Jonathan Dogbo a finalement passé près de deux mois et demi en République islamique pour ce qui restera comme l’un des moments forts de son périple. Recruté mi-décembre par le Zob Ahan Ispahan, le Francilien a immédiatement compris qu’il mettait les pieds dans un nouveau monde par rapport à tout ce qu’il avait pu connaître auparavant. « C’était extrêmement professionnel, je ne m’y attendais pas du tout. Tu te déplaces en avion, tu dors dans des étoiles 5 étoiles. J’avais un chauffeur qui me ramenait des entraînements ou qui m’emmenait en ville dès que j’avais un besoin d’un truc, j’avais une femme de chambre qui venait ranger mon appartement dès que j’étais absent. J’étais mis dans une situation où je n’avais besoin de rien. C’était vraiment super bien, le meilleur pays que j’ai connu. » Des conditions agréables qui ont su convaincre de gros joueurs étrangers de venir officier quelques mois en Iran. Citons Byron Mullens et ses 7,4 points de moyenne en 190 matchs NBA, Jacob Pullen et son statut de gros poisson du circuit européen ou encore le champion NBA 2011 Dominique Jones comme les exemples les plus marquants des dernières saisons. Parmi les anciens noms de Jeep ÉLITE, on a notamment pu retrouver le shooteur Daequan Cook, l’insaisissable Gerald Robinson ou le sulfureux Nikola Dragovic dans les salles de Superleague. La raison ? Les finances. De fait, si les salaires de bas de tableau sont certes compris aux alentours de 4 000 dollars, il n’est pas rare de voir des Américains débarquer à plus de 50 000 dollars mensuels pour les playoffs, l’agent iranien Aydin Dianat se souvenant même d’un client ayant empoché 130 000 dollars pour deux mois de phases finales. Le joueur le mieux loti cette saison pouvait se targuer d’une paye de 20 000 dollars. « Il y a beaucoup d’argent dans le championnat iranien », explique Dogbo, en précisant que les équipes sont irriguées par de puissants groupes industriels. « Les sponsors sont souvent des usines ou des entreprises du secteur pétrolier, comme pour le Petrochimi Bandar Imam. » Ainsi, son équipe d’Ispahan reprend l’appellation de Zob Ahan, un géant du secteur de l’acier. « Ce fut un grand club mais le sponsor met moins d’argent qu’auparavant et préfère investir dans son équipe de foot », précise Aydin Dianat. Une baisse substantielle qui n’a pas empêché l’ancien rookie de Limerick de connaître les conditions salariales de loin les plus avantageuses de toute sa carrière.

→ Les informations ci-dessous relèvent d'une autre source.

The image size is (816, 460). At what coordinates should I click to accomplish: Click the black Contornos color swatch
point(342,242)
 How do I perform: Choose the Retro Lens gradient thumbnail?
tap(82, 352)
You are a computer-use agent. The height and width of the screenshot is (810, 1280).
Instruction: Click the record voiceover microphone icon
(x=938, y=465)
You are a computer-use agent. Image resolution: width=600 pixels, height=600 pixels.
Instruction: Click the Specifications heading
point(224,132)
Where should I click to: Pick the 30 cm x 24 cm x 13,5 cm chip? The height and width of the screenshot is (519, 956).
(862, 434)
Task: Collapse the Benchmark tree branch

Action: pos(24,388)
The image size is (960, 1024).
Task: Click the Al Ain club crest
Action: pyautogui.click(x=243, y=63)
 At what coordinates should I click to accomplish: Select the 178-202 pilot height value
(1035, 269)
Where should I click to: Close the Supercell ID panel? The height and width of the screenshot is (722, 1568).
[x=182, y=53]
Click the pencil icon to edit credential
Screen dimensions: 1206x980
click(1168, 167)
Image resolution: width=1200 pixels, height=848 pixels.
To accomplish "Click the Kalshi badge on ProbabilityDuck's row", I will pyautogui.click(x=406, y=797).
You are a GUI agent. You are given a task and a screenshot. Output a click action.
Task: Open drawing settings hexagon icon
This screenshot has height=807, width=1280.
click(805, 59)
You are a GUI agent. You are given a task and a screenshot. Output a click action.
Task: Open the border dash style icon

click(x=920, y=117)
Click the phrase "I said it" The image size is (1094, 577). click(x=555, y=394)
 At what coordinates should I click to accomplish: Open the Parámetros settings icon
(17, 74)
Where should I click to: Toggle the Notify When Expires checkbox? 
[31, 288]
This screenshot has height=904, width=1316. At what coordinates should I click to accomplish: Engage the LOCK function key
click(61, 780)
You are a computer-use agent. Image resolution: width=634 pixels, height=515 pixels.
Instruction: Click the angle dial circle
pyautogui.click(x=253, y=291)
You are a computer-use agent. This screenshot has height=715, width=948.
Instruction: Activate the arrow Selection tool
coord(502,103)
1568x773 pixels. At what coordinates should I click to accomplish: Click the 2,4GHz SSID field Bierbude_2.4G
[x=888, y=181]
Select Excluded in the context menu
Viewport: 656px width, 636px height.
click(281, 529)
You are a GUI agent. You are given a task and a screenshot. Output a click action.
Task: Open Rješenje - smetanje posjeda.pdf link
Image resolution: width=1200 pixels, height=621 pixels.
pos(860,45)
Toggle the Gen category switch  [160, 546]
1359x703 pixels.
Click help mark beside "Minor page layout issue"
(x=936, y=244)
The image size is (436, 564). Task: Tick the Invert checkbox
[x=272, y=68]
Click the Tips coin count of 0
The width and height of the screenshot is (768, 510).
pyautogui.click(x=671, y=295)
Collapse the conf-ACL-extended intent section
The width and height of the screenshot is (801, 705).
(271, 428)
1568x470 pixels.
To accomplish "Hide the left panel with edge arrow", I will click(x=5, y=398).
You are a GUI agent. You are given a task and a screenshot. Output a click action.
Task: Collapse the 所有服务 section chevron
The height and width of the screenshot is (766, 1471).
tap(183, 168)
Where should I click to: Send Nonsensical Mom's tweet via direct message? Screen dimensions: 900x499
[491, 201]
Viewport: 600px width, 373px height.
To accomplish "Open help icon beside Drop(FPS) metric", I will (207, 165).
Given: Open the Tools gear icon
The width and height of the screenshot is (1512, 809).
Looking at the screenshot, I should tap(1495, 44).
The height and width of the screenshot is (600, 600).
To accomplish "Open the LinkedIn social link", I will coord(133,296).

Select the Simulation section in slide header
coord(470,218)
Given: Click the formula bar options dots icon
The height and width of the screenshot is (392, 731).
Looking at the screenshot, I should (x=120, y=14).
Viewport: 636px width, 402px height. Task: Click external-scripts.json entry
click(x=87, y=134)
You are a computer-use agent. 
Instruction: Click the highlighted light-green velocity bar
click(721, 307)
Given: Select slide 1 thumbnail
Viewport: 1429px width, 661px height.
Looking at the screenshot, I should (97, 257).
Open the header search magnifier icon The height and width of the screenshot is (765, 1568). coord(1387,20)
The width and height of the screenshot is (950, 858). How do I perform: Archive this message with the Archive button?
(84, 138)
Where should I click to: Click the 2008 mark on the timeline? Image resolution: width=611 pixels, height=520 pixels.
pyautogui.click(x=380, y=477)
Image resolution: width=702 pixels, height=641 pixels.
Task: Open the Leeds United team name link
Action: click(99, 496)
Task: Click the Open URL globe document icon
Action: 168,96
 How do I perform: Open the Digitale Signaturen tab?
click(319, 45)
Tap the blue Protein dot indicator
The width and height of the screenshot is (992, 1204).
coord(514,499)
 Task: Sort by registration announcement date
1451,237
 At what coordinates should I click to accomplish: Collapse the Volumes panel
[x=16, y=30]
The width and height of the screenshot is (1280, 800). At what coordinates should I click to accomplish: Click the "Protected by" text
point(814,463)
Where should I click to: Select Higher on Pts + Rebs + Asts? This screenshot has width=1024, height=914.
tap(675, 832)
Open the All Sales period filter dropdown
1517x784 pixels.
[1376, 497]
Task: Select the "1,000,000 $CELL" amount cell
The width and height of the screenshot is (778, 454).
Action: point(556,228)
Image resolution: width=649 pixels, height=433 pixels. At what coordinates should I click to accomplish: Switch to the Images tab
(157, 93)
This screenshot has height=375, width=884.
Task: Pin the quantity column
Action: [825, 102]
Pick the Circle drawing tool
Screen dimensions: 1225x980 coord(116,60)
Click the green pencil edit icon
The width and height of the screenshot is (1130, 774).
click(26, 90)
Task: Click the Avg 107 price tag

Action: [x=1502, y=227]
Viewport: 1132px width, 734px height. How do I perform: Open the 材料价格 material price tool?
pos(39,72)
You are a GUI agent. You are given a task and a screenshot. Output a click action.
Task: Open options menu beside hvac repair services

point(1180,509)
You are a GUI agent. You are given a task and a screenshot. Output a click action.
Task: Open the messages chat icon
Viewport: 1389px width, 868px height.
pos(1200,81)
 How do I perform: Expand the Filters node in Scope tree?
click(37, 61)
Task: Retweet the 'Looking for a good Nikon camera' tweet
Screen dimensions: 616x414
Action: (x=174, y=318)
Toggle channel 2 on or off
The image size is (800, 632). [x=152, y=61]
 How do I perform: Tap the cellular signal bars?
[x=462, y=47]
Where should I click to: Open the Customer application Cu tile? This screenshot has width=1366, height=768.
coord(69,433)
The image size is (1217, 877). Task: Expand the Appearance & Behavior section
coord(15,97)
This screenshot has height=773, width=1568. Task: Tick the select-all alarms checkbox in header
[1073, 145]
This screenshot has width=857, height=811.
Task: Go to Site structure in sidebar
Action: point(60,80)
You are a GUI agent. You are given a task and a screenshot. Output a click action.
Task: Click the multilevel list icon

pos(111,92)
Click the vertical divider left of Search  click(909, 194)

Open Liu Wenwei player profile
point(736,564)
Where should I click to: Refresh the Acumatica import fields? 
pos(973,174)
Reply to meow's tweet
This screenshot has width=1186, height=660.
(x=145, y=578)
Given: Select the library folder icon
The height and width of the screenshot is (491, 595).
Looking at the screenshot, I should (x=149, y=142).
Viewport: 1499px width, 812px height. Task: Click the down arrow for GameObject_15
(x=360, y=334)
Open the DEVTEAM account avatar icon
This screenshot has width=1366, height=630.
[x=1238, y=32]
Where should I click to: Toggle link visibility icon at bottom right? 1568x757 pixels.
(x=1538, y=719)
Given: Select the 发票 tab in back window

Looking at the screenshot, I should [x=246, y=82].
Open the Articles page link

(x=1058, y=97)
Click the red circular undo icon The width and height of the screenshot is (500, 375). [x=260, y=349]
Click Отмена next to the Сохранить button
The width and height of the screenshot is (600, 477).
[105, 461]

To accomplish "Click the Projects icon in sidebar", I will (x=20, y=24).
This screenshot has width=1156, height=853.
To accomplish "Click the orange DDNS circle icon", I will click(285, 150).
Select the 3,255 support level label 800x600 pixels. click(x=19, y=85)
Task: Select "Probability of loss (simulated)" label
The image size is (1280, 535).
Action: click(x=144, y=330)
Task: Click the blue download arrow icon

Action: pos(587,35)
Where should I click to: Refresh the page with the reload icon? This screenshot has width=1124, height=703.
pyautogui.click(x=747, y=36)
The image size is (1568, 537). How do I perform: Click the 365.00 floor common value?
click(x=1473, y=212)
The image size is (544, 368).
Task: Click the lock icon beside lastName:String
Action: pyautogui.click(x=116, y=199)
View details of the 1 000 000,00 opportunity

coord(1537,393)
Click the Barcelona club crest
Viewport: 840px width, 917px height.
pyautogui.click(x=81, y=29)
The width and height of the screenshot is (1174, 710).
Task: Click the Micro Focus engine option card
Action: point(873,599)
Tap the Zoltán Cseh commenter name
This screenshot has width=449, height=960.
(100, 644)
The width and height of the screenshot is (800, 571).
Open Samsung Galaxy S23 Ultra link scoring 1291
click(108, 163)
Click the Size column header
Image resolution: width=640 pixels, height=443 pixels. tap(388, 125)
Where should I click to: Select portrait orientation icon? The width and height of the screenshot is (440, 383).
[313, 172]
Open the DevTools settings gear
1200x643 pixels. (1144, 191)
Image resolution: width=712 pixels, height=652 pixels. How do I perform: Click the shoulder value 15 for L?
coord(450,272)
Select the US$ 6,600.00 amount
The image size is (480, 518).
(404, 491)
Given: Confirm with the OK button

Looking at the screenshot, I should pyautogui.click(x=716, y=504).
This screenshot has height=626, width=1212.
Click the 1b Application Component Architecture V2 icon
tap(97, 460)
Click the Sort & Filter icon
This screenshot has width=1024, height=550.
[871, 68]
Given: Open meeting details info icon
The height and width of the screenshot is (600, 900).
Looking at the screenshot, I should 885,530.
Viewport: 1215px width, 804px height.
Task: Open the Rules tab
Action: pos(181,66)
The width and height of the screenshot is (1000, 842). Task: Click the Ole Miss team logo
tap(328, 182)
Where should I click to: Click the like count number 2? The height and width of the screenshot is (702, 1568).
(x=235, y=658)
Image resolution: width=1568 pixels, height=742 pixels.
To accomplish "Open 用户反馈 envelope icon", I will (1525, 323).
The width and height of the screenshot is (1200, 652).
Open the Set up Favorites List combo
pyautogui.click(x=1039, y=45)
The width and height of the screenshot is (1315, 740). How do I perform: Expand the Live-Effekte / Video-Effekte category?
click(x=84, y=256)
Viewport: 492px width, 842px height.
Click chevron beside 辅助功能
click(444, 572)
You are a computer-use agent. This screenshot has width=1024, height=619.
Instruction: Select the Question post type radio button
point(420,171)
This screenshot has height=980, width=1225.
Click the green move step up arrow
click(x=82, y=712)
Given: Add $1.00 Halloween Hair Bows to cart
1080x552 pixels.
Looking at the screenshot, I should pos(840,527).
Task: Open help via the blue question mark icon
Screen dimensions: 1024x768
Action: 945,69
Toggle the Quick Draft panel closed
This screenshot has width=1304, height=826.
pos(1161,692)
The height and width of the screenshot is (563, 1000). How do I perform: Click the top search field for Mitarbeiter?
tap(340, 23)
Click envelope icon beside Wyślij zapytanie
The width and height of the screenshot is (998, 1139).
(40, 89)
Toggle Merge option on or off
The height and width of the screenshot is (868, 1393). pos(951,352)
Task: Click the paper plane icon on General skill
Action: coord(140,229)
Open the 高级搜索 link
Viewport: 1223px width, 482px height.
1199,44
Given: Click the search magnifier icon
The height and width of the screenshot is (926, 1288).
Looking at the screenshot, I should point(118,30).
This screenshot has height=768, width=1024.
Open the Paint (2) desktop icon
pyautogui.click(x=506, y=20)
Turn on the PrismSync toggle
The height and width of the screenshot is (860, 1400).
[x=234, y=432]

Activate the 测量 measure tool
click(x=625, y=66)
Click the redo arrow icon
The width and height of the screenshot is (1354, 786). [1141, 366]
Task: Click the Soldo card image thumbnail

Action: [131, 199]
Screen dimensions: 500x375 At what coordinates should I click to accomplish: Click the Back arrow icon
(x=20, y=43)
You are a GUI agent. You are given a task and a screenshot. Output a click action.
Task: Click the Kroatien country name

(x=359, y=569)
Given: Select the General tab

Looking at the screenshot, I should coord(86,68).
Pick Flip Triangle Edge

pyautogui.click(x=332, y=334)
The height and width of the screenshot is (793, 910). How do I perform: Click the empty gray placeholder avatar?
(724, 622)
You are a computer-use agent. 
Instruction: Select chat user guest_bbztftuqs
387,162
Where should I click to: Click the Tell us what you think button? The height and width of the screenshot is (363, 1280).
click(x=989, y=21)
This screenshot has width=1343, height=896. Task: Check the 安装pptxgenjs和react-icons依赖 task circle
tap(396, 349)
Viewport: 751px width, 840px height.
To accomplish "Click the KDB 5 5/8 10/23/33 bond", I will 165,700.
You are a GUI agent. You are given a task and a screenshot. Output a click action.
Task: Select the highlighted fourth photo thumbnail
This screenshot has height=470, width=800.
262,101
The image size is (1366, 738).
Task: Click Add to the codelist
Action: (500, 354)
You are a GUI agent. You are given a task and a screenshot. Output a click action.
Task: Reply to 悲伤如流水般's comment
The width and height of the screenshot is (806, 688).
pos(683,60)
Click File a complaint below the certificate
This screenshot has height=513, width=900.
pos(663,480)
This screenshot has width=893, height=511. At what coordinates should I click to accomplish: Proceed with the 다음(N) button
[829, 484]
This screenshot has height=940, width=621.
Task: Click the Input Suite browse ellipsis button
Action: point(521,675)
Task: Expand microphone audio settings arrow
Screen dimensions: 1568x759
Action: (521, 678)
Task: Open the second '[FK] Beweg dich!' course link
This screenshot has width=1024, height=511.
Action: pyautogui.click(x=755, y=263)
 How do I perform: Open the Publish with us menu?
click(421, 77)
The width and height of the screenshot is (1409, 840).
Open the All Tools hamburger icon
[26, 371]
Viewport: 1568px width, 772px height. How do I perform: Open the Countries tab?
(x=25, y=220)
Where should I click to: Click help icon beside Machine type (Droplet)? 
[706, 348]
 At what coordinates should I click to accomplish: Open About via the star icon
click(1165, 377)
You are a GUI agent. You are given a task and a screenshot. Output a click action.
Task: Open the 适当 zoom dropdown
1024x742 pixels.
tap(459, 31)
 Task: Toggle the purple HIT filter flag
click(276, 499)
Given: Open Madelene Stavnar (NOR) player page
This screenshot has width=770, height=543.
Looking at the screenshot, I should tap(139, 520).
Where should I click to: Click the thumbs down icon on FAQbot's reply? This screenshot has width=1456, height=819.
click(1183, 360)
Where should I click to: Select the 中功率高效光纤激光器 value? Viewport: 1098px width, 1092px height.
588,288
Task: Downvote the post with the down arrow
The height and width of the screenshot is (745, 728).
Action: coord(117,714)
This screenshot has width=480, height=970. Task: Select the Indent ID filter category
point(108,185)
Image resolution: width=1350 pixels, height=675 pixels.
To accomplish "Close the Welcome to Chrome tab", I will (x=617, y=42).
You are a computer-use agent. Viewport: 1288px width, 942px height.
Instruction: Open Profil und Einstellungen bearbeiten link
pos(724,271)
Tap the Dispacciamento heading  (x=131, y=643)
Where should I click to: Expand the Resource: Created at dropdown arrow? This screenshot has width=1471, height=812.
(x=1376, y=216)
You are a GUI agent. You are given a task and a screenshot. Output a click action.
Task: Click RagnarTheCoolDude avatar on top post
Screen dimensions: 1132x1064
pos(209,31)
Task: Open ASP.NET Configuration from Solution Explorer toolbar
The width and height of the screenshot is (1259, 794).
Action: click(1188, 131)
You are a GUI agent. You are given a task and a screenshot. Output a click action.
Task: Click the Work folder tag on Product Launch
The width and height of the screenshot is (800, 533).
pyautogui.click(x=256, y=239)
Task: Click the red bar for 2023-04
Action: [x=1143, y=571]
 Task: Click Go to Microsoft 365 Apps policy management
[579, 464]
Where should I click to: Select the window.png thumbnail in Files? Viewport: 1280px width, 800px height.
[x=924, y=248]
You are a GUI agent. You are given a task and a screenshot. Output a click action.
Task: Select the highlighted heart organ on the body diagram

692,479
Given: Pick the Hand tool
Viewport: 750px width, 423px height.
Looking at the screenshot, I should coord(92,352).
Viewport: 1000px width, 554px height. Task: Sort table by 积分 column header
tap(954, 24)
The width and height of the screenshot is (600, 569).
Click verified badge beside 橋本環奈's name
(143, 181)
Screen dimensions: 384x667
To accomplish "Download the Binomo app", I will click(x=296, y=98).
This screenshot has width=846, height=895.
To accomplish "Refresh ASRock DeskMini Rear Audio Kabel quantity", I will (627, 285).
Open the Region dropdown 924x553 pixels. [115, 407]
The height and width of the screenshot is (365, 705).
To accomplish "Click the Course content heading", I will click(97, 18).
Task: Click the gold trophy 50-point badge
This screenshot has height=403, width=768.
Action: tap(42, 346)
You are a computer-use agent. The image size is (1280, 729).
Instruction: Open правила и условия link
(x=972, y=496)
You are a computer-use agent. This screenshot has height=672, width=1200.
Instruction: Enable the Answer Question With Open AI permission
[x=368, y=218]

À en croire l’arrière d’origine ivoiro-centrafricaine, ce professionnalisme se traduit également par un niveau sportif de qualité sur le terrain. Entre deux conversations avec des ex de Pro B sur leurs expériences françaises (Corin Henry, Waverly Austin, Zoran Vrkic…), Jonathan Dogbo s’est régalé de l’intensité affichée sur les parquets iraniens. « Je trouve que le championnat est d’un très bon niveau, extrêmement physique. Je me suis toujours dit que le basket du Moyen-Orient ne doit pas être très athlétique mais je me suis vite rendu compte que non. Ici, c’est des Perses. Il n’y a qu’à regarder l’équipe nationale d’Iran, elle est bonne aussi (déjà qualifiée pour les Jeux Olympiques, ndlr). Or, la plupart des internationaux évoluent au pays. » Avec l’arrivée de nouveaux sponsors ayant fait évoluer le nombre d’équipes de 9 à 14 en un an, Aydin Dianat acquiesce et ose espérer que cette saison restera comme celle du  « pas en avant permettant de revenir vers les grandes années du basket iranien », qui coïncident avec le passage de Makan Dioumassi à Téhéran (2006/08).

Quatrième basketteur français à entreprendre un tel périple vers l’Orient, Jonathan Dogbo a pu goûter à la même pression que ses prédecesseurs. Claude Marquis, vu à Qom et au Petrochimi Bandar en 2011, nous avait ainsi décrit le « sentiment d’épée de Damoclès au dessus de la tête à chaque match » tandis qu’Hervé Touré, passé par Ispahan et le Chemidor Téhéran entre 2014 et 2016 avait insisté sur le fait que les étrangers n’avaient là-bas « aucune excuse en cas de mauvaise performance », ce qu’il avait parfaitement su apprivoiser en terminant MVP du championnat en 2015. Enfin, Makan Dioumassi, le pionnier, a tout raflé avec le Saba Battery (double champion d’Iran et vainqueur de la Coupe WABA, réunissant les meilleurs clubs de l’Asie de l’Ouest), et reste considéré comme  « l’un des plus forts joueurs jamais vus en Iran et comme celui ayant changé la mentalité sur le poste de meneur », selon Aydin Dianat.  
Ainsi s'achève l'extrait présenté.